Description

Job Summary

Responsible for developing, sustaining, and validating processes and equipment used in the manufacture of medical device product(s) including determination of process flow, fixture/tooling development, and generation of engineering and production documentation, including work instructions and process FMEAs for both internal and supplier-based processes. Also responsible for supporting cross-functional projects related to existing and new products, as necessary, including recommended changes to specifications based on manufacturing process input.
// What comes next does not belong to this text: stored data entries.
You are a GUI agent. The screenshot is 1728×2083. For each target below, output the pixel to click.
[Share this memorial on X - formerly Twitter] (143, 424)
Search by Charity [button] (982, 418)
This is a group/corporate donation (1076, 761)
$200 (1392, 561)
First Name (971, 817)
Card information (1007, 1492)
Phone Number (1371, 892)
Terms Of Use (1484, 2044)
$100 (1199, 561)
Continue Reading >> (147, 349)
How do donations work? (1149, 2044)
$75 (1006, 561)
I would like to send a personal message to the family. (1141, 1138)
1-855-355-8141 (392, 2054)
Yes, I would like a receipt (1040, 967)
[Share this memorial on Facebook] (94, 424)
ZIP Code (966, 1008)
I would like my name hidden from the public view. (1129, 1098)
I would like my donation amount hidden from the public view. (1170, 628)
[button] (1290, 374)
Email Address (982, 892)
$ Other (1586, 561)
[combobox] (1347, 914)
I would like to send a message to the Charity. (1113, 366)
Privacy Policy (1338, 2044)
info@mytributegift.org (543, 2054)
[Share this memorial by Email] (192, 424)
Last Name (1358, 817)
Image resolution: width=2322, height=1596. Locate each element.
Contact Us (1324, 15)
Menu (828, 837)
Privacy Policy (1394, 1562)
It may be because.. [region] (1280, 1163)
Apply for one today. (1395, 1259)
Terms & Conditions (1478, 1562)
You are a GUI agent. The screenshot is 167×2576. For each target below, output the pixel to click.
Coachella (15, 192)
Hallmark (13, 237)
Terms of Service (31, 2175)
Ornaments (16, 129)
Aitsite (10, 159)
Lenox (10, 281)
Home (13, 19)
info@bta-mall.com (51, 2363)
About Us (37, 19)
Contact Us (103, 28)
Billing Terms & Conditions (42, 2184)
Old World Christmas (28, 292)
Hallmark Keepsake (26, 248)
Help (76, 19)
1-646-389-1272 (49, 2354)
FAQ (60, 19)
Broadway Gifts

Will use a wide degree of creativity and latitude to accomplish varied and complicated tasks relying on experience and judgement to plan and accomplish goals.

Essential Job Functions

• Work with production facilities and vendors to develop, evaluate, document, implement and improve manufacturing processes throughout the product life cycle, including process control techniques, related fixtures and tooling, training personnel when required, and estimation of staffing requirements, production times, and relative costs to provide data for production decisions
• Develop and maintain timelines related to project tasks throughout the process development cycle or related projects
• Act as a technical liaison between the cross-functional team and the production facilities, including vendors, for new and existing products and processes
• Lead process-related risk management activities including process FMEAs, as well as support application and design FMEAs related to products
• Plan, create, and execute validations (IQ/OQ/PQ) in accordance with FDA and ISO harmonized standards including preparation of technical protocols, reports and feasibility studies
• Execute on production transfers, including production floor layout and facility planning activities (equipment spacing, utilities, etc.)
• Comply with all SOP and regulatory requirements pertaining to the development of medical device (per FDA 21 CFR part 820 and ISO 13485)
• Implement appropriate preventative maintenance plans, and coordinate calibration and preventative maintenance activities with Quality and Production departments
• Interface with quality and development engineers concerning critical aspects for inspection procedures and gages on new and existing products
• Create and maintain accurate documentation of process specifications, work instructions, tooling drawings, design concepts, shop orders, and concepts in accordance with the R&D and quality assurance functions
• Provide engineering support for production facilities, including vendors, to trouble shoot and resolve technical problems
• Attend and contribute to team meetings in conjunction with assigned projects

Qualifications

• B.S. in Mechanical Engineering, Manufacturing Engineering, Industrial Engineering, Packaging Science, or other appropriate engineering discipline
• More than 3 years of relevant experience in the medical device and/or pharmaceutical field, with a demonstrated understanding of industry requirements and regulations
• Computer literate & experienced in Microsoft Office applications
• Experience with process mapping, development, characterization, qualification/validation and capability analysis preferred
• Experience in 3D modeling and drafting; Solid Works or Solid Edge software experience preferred
• Must fit within the Safeguard Medical culture

Competencies

• Self-directed, demonstrating ownership and accountability
• Demonstrates the ability to plan, execute, control and deliver on project tasks and overall goals
• Strong written and verbal communication skills
• Team-oriented personality with the ability to influence others effectively while contributing to and maintaining a positive environment
• Enthusiastic, cooperative, and positive work behaviors essential for a collaborative work environment, including building lasting relationships with production personnel in-house and at vendors
• Excellent problem-solving skills, including experience implementing the DMAIC thought process and structured root cause analysis
• Ability to create process maps and risk documents for identification of process risks and creation of mitigation strategies
• 3D modeling and print creation, for fixture design
• Ability to independently make sound decisions with available information
• Ability to analyze data using statistical methods; MiniTab experience preferred
• Experience executing production site transfers, new product transfers to production, or facility design preferred
• LEAN Manufacturing and Six Sigma Methodology experience preferred
• Experience with sterilization and packaging validation activities preferred

Physical Requirements

Performing the duties of this job regularly involves: (1) sitting, (2) standing; (3) walking; (4) hearing/listening (5) repetitive hand movement; (15) vision requirements - close vision, adjust focus, color code

Mental Requirements

This position requires the ability to: (1) maintain an appropriate work pace; (2) comprehend and follow instructions; (3) exercise logic and reasoning; (4) organize and prioritize; (5) read; (6) compose written communication; (7) communicate verbally; (8) problem solve (9) make decisions; (10) count and compute (11) analyze and interpret data; (12) multi-task/re-direct; (13) experience numerous interruptions, (14) This position requires the ability to maintain the highest standards of professional maturity and emotional intelligence even in difficult or stressful situations.

Other Requirements

Some US and OUS travel may be necessary (<15% travel time)

Work Environment

The noise level in the work environment is usually quiet to moderate when in the office setting and may be loud when in a lab or production environment.

This job description is not designed to cover an exhaustive list of duties. Other duties may be assigned and activities may change at any time with or without notice.